Exercise material —

- Opening Delimiter -

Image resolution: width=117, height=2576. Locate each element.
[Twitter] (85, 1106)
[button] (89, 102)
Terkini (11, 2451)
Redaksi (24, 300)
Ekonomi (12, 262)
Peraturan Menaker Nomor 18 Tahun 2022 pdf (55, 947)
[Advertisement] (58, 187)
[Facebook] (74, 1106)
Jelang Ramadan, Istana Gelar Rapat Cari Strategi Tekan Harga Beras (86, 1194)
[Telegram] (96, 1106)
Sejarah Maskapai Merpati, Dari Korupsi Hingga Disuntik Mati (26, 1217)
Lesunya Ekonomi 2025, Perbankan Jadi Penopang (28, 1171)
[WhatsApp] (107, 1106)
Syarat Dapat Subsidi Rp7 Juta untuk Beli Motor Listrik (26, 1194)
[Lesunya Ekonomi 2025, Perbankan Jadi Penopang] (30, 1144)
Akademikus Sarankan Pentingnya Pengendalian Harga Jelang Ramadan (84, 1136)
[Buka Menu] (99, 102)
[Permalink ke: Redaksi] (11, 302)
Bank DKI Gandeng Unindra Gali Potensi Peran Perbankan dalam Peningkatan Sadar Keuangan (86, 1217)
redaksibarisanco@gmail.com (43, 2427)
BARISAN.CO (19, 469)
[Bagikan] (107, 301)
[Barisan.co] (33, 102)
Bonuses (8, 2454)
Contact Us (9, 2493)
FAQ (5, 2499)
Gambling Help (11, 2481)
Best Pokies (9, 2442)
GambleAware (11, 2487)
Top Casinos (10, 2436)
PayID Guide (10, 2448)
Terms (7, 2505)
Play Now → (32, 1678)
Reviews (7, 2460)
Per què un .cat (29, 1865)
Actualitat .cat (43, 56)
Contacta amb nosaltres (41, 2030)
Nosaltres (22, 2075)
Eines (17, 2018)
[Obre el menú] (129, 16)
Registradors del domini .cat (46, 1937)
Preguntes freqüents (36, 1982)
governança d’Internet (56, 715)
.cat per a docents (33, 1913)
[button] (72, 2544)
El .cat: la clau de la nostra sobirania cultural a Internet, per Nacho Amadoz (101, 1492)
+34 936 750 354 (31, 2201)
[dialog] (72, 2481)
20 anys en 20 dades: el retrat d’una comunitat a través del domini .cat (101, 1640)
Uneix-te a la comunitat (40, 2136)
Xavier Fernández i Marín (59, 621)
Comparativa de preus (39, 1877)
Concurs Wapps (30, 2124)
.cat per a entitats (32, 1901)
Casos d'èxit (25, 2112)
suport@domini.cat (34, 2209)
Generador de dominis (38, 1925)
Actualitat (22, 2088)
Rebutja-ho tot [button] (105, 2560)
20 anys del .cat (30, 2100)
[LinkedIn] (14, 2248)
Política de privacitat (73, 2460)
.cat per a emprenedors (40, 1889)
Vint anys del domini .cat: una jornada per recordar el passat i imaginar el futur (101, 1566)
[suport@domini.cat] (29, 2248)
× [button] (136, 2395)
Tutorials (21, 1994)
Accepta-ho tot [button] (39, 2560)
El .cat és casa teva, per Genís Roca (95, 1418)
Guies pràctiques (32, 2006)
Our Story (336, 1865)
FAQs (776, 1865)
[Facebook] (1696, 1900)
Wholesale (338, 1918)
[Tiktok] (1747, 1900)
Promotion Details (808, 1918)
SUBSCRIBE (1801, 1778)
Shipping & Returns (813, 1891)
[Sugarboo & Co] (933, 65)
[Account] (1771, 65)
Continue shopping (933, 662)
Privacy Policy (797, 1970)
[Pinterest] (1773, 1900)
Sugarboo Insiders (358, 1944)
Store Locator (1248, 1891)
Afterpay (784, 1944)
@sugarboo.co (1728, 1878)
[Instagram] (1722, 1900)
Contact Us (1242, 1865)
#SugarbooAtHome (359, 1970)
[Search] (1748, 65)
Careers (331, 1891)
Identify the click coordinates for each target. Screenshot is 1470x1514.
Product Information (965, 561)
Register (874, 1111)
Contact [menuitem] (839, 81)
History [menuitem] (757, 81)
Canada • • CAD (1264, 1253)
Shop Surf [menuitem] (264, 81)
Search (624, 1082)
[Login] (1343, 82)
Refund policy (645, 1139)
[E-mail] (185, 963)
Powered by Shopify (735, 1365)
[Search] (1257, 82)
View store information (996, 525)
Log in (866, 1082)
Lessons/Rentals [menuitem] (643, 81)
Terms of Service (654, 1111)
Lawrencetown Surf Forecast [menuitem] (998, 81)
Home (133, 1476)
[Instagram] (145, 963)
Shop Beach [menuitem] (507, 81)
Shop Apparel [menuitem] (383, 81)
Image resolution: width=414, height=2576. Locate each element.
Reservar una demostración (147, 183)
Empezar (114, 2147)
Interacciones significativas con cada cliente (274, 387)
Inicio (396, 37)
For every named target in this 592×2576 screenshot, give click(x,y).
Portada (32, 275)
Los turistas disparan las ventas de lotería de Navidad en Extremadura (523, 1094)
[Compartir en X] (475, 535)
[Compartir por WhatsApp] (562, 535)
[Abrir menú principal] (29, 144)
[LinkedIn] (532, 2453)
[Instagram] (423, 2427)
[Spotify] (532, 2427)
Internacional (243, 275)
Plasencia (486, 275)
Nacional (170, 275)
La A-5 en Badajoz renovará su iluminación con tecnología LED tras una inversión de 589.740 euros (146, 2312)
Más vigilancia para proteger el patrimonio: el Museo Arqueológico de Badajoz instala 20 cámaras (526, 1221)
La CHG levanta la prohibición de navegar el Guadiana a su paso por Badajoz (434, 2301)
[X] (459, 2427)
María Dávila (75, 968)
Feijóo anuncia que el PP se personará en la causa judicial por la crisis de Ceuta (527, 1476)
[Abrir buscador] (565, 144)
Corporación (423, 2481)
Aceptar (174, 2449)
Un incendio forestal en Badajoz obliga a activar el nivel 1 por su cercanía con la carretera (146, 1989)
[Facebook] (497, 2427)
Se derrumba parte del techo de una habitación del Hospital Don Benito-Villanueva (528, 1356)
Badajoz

- Closing Delimiter -

What is wanted is every line above, written out exactly.

Image resolution: width=117, height=2576. Locate each element.
[Twitter] (85, 1106)
[button] (89, 102)
Terkini (11, 2451)
Redaksi (24, 300)
Ekonomi (12, 262)
Peraturan Menaker Nomor 18 Tahun 2022 pdf (55, 947)
[Advertisement] (58, 187)
[Facebook] (74, 1106)
Jelang Ramadan, Istana Gelar Rapat Cari Strategi Tekan Harga Beras (86, 1194)
[Telegram] (96, 1106)
Sejarah Maskapai Merpati, Dari Korupsi Hingga Disuntik Mati (26, 1217)
Lesunya Ekonomi 2025, Perbankan Jadi Penopang (28, 1171)
[WhatsApp] (107, 1106)
Syarat Dapat Subsidi Rp7 Juta untuk Beli Motor Listrik (26, 1194)
[Lesunya Ekonomi 2025, Perbankan Jadi Penopang] (30, 1144)
Akademikus Sarankan Pentingnya Pengendalian Harga Jelang Ramadan (84, 1136)
[Buka Menu] (99, 102)
[Permalink ke: Redaksi] (11, 302)
Bank DKI Gandeng Unindra Gali Potensi Peran Perbankan dalam Peningkatan Sadar Keuangan (86, 1217)
redaksibarisanco@gmail.com (43, 2427)
BARISAN.CO (19, 469)
[Bagikan] (107, 301)
[Barisan.co] (33, 102)
Bonuses (8, 2454)
Contact Us (9, 2493)
FAQ (5, 2499)
Gambling Help (11, 2481)
Best Pokies (9, 2442)
GambleAware (11, 2487)
Top Casinos (10, 2436)
PayID Guide (10, 2448)
Terms (7, 2505)
Play Now → (32, 1678)
Reviews (7, 2460)
Per què un .cat (29, 1865)
Actualitat .cat (43, 56)
Contacta amb nosaltres (41, 2030)
Nosaltres (22, 2075)
Eines (17, 2018)
[Obre el menú] (129, 16)
Registradors del domini .cat (46, 1937)
Preguntes freqüents (36, 1982)
governança d’Internet (56, 715)
.cat per a docents (33, 1913)
[button] (72, 2544)
El .cat: la clau de la nostra sobirania cultural a Internet, per Nacho Amadoz (101, 1492)
+34 936 750 354 (31, 2201)
[dialog] (72, 2481)
20 anys en 20 dades: el retrat d’una comunitat a través del domini .cat (101, 1640)
Uneix-te a la comunitat (40, 2136)
Xavier Fernández i Marín (59, 621)
Comparativa de preus (39, 1877)
Concurs Wapps (30, 2124)
.cat per a entitats (32, 1901)
Casos d'èxit (25, 2112)
suport@domini.cat (34, 2209)
Generador de dominis (38, 1925)
Actualitat (22, 2088)
Rebutja-ho tot [button] (105, 2560)
20 anys del .cat (30, 2100)
[LinkedIn] (14, 2248)
Política de privacitat (73, 2460)
.cat per a emprenedors (40, 1889)
Vint anys del domini .cat: una jornada per recordar el passat i imaginar el futur (101, 1566)
[suport@domini.cat] (29, 2248)
× [button] (136, 2395)
Tutorials (21, 1994)
Accepta-ho tot [button] (39, 2560)
El .cat és casa teva, per Genís Roca (95, 1418)
Guies pràctiques (32, 2006)
Our Story (336, 1865)
FAQs (776, 1865)
[Facebook] (1696, 1900)
Wholesale (338, 1918)
[Tiktok] (1747, 1900)
Promotion Details (808, 1918)
SUBSCRIBE (1801, 1778)
Shipping & Returns (813, 1891)
[Sugarboo & Co] (933, 65)
[Account] (1771, 65)
Continue shopping (933, 662)
Privacy Policy (797, 1970)
[Pinterest] (1773, 1900)
Sugarboo Insiders (358, 1944)
Store Locator (1248, 1891)
Afterpay (784, 1944)
@sugarboo.co (1728, 1878)
[Instagram] (1722, 1900)
Contact Us (1242, 1865)
#SugarbooAtHome (359, 1970)
[Search] (1748, 65)
Careers (331, 1891)
Identify the click coordinates for each target. Screenshot is 1470x1514.
Product Information (965, 561)
Register (874, 1111)
Contact [menuitem] (839, 81)
History [menuitem] (757, 81)
Canada • • CAD (1264, 1253)
Shop Surf [menuitem] (264, 81)
Search (624, 1082)
[Login] (1343, 82)
Refund policy (645, 1139)
[E-mail] (185, 963)
Powered by Shopify (735, 1365)
[Search] (1257, 82)
View store information (996, 525)
Log in (866, 1082)
Lessons/Rentals [menuitem] (643, 81)
Terms of Service (654, 1111)
Lawrencetown Surf Forecast [menuitem] (998, 81)
Home (133, 1476)
[Instagram] (145, 963)
Shop Beach [menuitem] (507, 81)
Shop Apparel [menuitem] (383, 81)
Image resolution: width=414, height=2576. Locate each element.
Reservar una demostración (147, 183)
Empezar (114, 2147)
Interacciones significativas con cada cliente (274, 387)
Inicio (396, 37)
For every named target in this 592×2576 screenshot, give click(x,y).
Portada (32, 275)
Los turistas disparan las ventas de lotería de Navidad en Extremadura (523, 1094)
[Compartir en X] (475, 535)
[Compartir por WhatsApp] (562, 535)
[Abrir menú principal] (29, 144)
[LinkedIn] (532, 2453)
[Instagram] (423, 2427)
[Spotify] (532, 2427)
Internacional (243, 275)
Plasencia (486, 275)
Nacional (170, 275)
La A-5 en Badajoz renovará su iluminación con tecnología LED tras una inversión de 589.740 euros (146, 2312)
Más vigilancia para proteger el patrimonio: el Museo Arqueológico de Badajoz instala 20 cámaras (526, 1221)
La CHG levanta la prohibición de navegar el Guadiana a su paso por Badajoz (434, 2301)
[X] (459, 2427)
María Dávila (75, 968)
Feijóo anuncia que el PP se personará en la causa judicial por la crisis de Ceuta (527, 1476)
[Abrir buscador] (565, 144)
Corporación (423, 2481)
Aceptar (174, 2449)
Un incendio forestal en Badajoz obliga a activar el nivel 1 por su cercanía con la carretera (146, 1989)
[Facebook] (497, 2427)
Se derrumba parte del techo de una habitación del Hospital Don Benito-Villanueva (528, 1356)
Badajoz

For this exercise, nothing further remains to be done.